----- Recorded information

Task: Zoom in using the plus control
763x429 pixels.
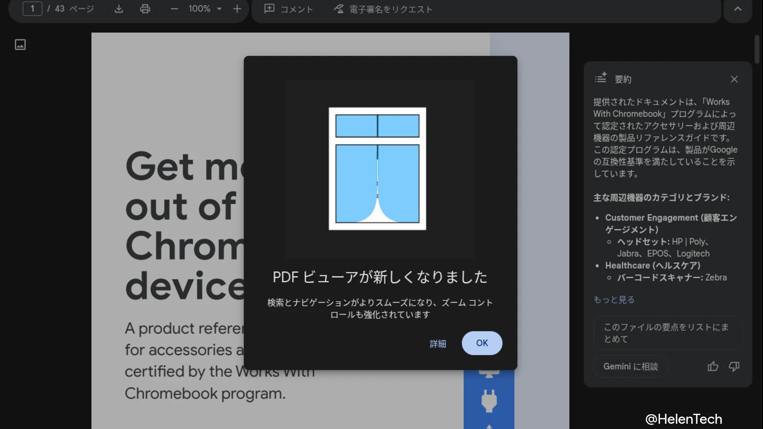Action: (x=237, y=9)
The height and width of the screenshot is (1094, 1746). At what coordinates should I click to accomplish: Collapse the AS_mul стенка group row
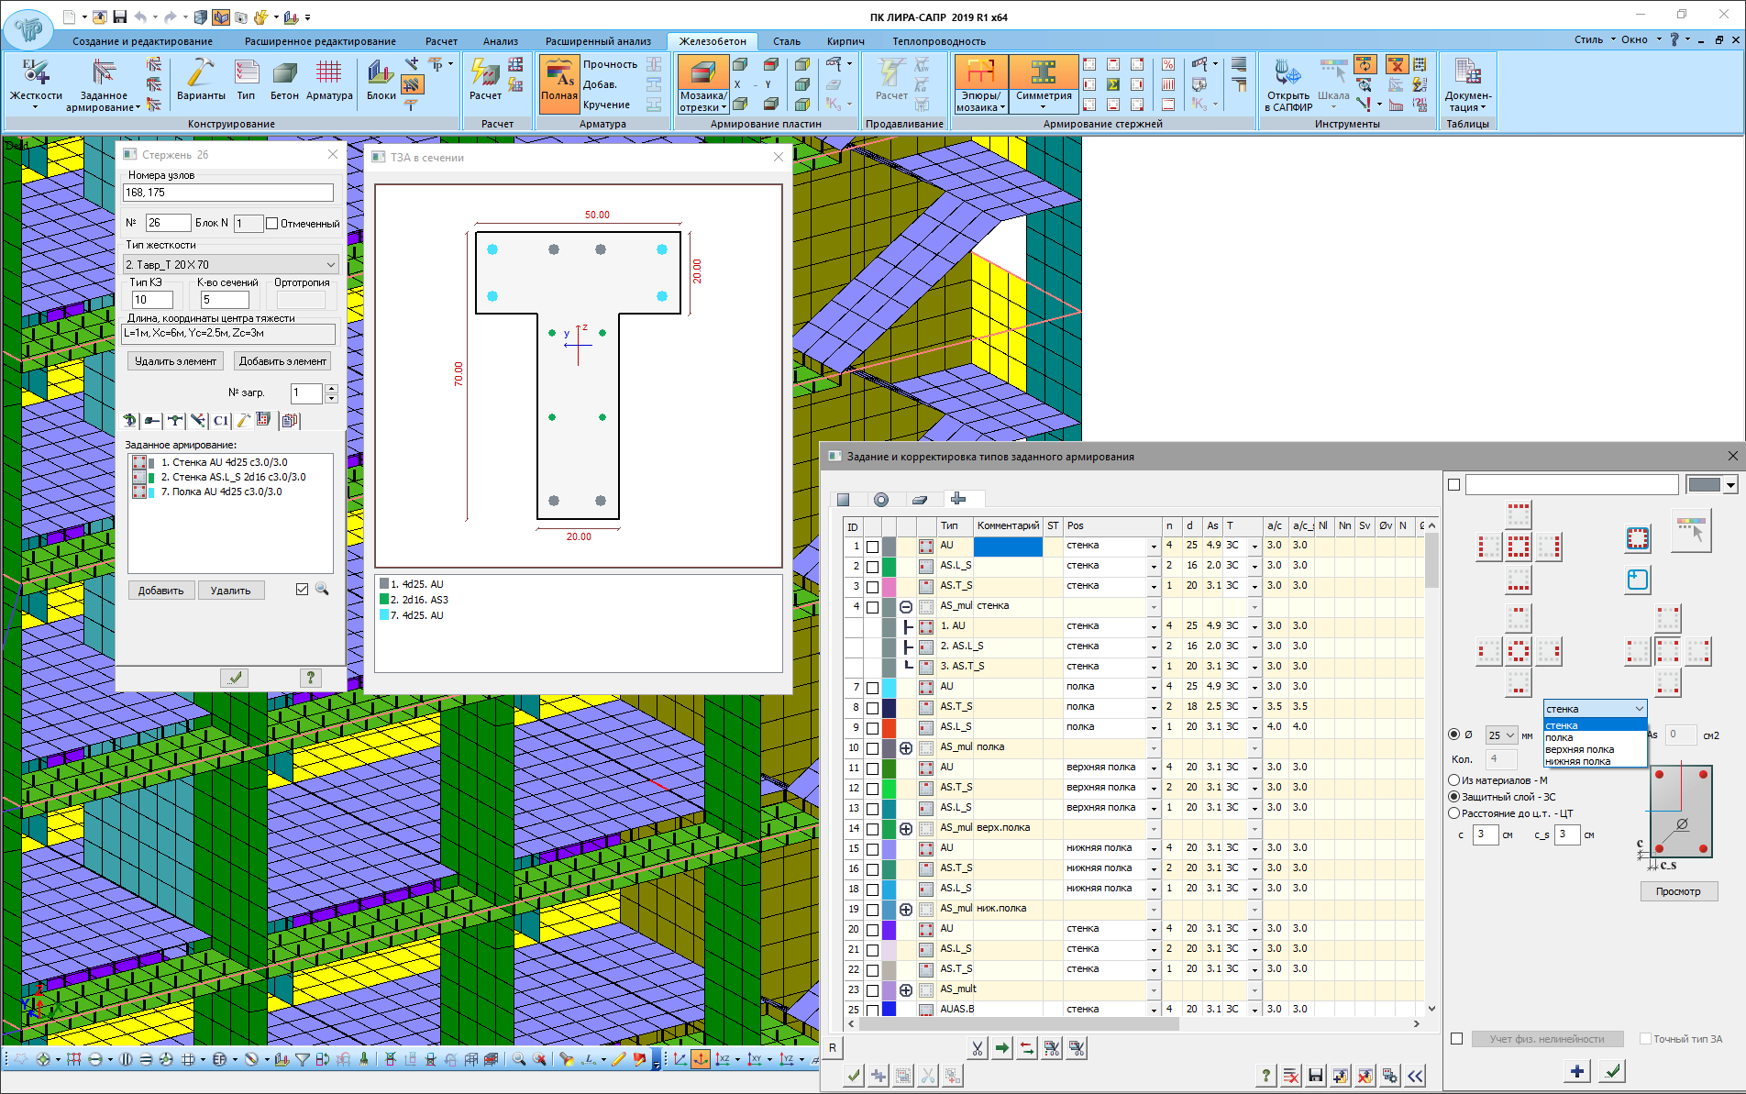(906, 605)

----------

■ Assigned task ■
Copy out all of the listing word for word, but skip the images.

■ Response to this exercise ■
Task: Zoom in using the plus control
763x429 pixels.
Action: (x=237, y=9)
The height and width of the screenshot is (1094, 1746). At what coordinates should I click to accomplish: Collapse the AS_mul стенка group row
(906, 605)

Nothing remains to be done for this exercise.